Semi-mechanistic PK/PD modeling of Paracetamol and Sulfapyridine to characterize effects on gastric emptying and small intestinal transit
Martin Bergstrand (1), Sandra Visser (2), Catharina Alm (1), Ahmad Al-Saffar (3), Mats O Karlsson (1)
(1) Department of Pharmaceutical Biosciences, Uppsala University, Uppsala, Sweden. (2) DMPK, AstraZeneca R&D, Södertälje, Sweden. (3) Safety Pharmacology, Safety Assessment, AstraZeneca R&D, Södertälje, Sweden.
Objectives: Drug-induced changes in gastric emptying (GE) and small intestinal transit time (SITT) can cause altered absorption of other drugs as well as constipation and diarrhoea. As a consequence, it is desirable to identify if drug substances alter these processes in an early stage of drug development. The paracetamol (PCM) and sulfapyridine (SP) double marker technique (1) is based on combined gastric administration of PCM and sulfasalazine followed by plasma concentration measurements for PCM and SP. Paracetamol is rapidly absorbed from duodenum and can be regarded as marker for GE. Sulfasalazine is poorly absorbed in the small intestine and is in colon extensively metabolized by bacteria into SP. As SP is absorbed from colon only it serves as a marker for SITT. Present explorative modeling of studies with the double marker technique aims to increase mechanistic understanding and develop a new standard study design and modelling approach.

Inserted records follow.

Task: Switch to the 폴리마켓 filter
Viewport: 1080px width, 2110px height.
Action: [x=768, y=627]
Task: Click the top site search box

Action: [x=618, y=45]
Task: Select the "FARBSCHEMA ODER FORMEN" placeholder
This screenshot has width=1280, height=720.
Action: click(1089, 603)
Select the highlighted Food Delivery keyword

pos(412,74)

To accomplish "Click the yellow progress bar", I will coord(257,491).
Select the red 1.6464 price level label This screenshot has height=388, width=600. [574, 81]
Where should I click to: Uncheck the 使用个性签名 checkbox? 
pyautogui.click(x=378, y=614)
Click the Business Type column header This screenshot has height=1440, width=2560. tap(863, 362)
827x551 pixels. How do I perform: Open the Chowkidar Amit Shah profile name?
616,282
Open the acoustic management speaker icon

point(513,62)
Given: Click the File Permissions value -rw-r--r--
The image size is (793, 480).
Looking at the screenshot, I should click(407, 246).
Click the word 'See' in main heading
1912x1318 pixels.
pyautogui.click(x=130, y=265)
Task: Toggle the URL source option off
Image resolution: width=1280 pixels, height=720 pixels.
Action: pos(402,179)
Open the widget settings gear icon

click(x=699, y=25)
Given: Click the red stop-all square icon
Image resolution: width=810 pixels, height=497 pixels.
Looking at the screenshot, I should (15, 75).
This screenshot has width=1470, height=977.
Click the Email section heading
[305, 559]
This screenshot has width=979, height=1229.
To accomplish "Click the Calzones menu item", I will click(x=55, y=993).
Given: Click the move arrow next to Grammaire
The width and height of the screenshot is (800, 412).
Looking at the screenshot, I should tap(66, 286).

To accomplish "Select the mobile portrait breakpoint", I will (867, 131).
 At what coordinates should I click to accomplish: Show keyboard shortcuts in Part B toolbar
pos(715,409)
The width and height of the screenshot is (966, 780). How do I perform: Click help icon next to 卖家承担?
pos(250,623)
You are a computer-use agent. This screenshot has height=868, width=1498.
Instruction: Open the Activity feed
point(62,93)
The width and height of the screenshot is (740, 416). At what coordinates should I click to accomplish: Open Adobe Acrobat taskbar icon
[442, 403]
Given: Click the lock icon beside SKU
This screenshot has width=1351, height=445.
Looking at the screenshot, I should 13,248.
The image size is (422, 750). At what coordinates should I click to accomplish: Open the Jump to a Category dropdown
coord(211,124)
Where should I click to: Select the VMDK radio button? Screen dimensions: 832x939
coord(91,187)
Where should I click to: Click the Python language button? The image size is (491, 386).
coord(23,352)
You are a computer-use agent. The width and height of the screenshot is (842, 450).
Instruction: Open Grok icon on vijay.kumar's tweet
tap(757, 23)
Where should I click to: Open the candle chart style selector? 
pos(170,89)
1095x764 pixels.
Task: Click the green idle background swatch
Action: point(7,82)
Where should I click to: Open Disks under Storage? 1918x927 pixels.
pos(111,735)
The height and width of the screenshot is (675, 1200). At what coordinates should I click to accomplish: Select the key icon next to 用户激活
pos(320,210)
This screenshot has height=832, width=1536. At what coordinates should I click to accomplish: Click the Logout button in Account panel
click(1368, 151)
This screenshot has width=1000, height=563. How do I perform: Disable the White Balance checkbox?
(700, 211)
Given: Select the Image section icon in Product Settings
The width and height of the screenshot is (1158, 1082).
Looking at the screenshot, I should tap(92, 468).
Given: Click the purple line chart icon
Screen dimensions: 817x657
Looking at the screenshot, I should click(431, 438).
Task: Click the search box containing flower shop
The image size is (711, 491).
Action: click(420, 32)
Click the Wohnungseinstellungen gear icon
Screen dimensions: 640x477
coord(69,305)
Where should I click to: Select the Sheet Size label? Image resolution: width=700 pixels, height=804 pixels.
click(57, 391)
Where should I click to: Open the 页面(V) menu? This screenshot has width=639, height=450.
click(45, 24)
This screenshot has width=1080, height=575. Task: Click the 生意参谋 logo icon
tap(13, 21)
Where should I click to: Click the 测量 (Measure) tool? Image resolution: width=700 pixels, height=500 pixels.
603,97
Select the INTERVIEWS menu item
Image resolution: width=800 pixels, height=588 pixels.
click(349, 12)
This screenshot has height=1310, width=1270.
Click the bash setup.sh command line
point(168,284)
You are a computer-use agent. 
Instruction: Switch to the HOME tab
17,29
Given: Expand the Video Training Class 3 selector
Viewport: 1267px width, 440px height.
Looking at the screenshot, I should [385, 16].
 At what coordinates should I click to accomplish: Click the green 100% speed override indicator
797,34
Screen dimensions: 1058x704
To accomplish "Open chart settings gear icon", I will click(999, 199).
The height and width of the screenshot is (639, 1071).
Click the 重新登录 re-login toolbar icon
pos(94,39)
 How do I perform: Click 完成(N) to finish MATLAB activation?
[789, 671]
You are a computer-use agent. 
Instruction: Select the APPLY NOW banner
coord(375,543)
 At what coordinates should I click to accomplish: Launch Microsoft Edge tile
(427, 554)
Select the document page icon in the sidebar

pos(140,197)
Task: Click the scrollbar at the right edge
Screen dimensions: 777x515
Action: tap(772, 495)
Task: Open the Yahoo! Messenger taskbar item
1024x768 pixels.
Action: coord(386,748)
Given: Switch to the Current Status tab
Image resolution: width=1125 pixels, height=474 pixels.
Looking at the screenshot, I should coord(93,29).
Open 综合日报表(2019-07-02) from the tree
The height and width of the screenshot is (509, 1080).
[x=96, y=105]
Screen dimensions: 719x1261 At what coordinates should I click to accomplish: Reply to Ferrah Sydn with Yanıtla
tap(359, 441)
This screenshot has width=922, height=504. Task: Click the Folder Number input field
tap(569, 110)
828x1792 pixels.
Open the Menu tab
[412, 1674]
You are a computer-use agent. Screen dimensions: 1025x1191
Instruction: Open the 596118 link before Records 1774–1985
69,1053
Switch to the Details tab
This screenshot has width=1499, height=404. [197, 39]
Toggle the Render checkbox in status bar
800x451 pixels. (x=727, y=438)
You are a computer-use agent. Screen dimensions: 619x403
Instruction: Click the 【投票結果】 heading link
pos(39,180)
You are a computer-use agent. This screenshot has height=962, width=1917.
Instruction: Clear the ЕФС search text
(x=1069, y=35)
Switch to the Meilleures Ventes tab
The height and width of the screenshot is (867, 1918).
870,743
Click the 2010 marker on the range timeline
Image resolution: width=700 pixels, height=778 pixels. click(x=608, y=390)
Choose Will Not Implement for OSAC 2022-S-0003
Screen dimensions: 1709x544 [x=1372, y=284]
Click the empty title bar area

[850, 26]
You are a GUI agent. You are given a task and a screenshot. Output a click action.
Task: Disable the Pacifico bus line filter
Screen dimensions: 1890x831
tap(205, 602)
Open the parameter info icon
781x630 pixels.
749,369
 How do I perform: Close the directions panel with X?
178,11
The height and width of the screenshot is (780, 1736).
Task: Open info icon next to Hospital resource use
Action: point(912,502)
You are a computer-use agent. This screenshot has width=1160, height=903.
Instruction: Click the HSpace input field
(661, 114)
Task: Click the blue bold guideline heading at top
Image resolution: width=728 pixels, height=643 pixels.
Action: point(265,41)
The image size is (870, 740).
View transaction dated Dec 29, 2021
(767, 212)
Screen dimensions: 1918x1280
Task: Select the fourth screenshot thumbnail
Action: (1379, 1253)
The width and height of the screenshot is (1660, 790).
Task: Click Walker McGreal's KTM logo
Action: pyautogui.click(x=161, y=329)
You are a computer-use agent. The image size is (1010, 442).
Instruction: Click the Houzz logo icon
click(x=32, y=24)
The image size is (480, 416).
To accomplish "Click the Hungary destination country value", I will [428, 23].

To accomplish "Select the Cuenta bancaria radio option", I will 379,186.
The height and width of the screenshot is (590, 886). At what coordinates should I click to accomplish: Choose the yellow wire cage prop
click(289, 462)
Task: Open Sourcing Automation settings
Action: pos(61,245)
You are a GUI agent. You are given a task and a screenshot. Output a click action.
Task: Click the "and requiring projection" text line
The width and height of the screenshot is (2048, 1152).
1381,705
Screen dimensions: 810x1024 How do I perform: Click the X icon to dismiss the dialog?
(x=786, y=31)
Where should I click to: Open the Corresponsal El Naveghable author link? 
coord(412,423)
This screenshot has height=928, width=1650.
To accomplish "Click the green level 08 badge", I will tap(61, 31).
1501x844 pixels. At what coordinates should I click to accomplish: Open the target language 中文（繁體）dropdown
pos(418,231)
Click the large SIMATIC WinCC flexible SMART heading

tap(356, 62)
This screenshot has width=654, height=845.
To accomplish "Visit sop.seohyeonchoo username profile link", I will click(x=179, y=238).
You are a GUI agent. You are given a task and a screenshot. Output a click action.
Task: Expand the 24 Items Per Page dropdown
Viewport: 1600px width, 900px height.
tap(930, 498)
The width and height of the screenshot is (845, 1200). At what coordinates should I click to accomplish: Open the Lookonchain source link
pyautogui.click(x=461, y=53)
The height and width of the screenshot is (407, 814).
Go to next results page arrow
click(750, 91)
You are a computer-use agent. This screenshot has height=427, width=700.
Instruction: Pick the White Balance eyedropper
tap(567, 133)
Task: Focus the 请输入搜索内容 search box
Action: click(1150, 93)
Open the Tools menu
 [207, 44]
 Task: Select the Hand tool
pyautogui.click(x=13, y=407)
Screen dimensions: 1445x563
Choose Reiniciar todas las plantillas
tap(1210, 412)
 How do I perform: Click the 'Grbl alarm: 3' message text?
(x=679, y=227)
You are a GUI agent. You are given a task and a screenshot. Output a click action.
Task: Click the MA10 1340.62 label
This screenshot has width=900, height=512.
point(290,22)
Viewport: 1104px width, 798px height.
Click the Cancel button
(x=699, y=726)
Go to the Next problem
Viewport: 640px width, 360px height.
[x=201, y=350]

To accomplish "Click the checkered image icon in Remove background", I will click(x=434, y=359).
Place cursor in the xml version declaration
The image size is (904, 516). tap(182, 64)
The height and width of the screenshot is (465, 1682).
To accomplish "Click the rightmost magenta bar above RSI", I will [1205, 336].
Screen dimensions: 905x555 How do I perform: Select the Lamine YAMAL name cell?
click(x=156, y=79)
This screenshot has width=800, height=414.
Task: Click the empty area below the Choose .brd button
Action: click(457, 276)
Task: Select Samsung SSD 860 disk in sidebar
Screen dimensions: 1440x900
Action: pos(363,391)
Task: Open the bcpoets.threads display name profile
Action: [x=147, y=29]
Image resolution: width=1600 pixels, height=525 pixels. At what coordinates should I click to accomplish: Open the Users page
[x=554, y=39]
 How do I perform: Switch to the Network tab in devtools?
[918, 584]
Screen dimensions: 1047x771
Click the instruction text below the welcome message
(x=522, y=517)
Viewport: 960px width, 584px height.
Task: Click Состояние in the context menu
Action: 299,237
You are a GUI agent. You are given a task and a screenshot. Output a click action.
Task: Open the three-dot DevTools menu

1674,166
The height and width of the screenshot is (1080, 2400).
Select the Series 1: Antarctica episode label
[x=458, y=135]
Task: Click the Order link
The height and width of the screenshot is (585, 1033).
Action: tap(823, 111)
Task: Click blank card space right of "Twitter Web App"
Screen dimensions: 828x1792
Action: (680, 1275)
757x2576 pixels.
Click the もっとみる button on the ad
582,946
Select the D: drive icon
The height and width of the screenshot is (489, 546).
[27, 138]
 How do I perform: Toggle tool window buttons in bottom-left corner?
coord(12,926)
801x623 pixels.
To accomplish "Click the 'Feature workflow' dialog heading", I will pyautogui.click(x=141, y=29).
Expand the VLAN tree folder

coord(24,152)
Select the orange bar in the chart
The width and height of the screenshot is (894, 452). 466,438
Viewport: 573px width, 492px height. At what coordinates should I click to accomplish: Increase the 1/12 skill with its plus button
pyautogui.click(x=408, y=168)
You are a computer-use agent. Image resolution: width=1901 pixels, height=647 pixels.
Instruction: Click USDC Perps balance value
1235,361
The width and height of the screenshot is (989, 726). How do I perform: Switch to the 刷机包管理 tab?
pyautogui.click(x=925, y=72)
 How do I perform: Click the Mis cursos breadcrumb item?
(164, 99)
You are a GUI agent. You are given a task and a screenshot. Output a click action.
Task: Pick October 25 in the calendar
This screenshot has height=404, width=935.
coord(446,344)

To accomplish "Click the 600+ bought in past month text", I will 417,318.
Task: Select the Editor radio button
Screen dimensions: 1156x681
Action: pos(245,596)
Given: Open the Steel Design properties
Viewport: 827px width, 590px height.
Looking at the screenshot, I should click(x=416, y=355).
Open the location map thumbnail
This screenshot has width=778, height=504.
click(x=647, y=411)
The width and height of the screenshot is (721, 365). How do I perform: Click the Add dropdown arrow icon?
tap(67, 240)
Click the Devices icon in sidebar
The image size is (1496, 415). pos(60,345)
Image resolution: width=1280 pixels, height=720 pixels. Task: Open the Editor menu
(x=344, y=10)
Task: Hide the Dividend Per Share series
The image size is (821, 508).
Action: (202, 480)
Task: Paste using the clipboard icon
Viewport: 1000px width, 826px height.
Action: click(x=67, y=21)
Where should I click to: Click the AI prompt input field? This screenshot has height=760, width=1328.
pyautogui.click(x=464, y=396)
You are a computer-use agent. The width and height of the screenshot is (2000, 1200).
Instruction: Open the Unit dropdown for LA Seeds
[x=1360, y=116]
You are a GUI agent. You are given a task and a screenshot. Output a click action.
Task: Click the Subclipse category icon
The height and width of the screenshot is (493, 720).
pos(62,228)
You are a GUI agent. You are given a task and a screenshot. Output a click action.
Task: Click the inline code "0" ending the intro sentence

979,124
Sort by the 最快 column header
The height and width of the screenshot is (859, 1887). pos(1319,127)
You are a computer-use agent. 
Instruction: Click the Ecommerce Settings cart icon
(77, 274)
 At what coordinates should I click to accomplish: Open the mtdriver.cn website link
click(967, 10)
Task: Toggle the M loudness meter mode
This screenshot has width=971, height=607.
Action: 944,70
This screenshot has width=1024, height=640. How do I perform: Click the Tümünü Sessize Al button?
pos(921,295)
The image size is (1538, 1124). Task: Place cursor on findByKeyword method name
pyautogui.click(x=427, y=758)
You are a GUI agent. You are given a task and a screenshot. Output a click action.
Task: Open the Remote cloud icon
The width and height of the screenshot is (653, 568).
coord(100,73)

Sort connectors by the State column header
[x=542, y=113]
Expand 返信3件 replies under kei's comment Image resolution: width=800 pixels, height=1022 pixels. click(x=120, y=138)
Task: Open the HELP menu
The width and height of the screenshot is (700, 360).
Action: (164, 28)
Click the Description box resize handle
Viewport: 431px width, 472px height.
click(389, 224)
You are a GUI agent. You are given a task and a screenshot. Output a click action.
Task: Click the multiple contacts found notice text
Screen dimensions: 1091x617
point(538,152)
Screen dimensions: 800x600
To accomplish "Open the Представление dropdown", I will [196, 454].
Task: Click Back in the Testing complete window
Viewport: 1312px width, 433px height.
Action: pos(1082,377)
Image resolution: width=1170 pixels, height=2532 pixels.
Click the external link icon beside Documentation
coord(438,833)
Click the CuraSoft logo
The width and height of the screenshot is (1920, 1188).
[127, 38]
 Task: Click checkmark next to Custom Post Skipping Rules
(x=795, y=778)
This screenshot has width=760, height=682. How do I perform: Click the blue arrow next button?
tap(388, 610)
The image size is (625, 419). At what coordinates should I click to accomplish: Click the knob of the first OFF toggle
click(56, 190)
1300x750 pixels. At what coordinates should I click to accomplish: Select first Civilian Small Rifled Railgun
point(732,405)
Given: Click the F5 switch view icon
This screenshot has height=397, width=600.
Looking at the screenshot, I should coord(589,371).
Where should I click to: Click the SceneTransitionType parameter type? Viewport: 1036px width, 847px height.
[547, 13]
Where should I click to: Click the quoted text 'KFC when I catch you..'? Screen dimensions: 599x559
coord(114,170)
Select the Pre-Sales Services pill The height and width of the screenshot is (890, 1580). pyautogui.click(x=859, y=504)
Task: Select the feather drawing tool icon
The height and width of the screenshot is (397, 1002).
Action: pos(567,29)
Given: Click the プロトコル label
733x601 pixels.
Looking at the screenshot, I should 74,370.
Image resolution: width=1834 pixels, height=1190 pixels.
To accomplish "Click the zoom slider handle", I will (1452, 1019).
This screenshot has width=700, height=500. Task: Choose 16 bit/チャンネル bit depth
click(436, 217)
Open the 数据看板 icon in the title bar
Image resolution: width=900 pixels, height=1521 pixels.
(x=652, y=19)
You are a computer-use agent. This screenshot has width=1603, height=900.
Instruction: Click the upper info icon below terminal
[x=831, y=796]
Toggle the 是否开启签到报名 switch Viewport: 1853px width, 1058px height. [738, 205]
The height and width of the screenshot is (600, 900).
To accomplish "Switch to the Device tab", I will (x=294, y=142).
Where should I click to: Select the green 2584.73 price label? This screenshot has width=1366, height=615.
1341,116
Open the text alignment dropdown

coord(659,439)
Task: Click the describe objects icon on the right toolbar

Methods: Two similar double marker studies, one under fed and one under fasting conditions, each included 6 dogs each receiving, atropine (0.06 mg/kg), erythromycin (1 mg/kg), and vehicle treatment in a cross-over design. In addition, a study with two dogs receiving intragastric and intravenous infusions of PCM was included in the analysis. A semi-mechanistic compartmental population model was applied for simultaneous analysis of PCM and SP plasma concentrations. The influence of drug treatment and concomitant food intake was investigated for GE and SITT.
Results: Gastric emptying was described by a combination of an active and a passive process, both governed by first order rate constants. The active part of the GE was stimulated by erythromycin and potently inhibited by atropine treatment. For atropine, a concentration-effect relationship was identified based on a priori information on t½ for atropine (~2 hr). The estimated IC50 corresponds to atropine concentrations four t½ post dose. A chain of five transit compartments was found to best describe small intestinal transit. Erythromycin treatment significantly prolonged SITT whereas no effect of atropine was seen for this parameter. Food intake was identified to influence both GE and SITT in a complex manner, possibly corresponding to an initial transient increase in motility followed by a decreased motility for a longer duration.
Conclusion: Simultaneous modelling of PCM and SP is feasible and can increase mechanistic understanding of effects on GE and SITT.
References:
[1] Mizuta H, Kawazoe Y, Ogawa K. Gastrointestinal absorption of chlorothiazide: evaluation of a method using salicylazosulfapyridine and acetaminophen as the marker compounds for determination of the gastrointestinal transit time in the dog. Chem Pharm Bull (Tokyo). 1990 Oct;38(10):2810-3.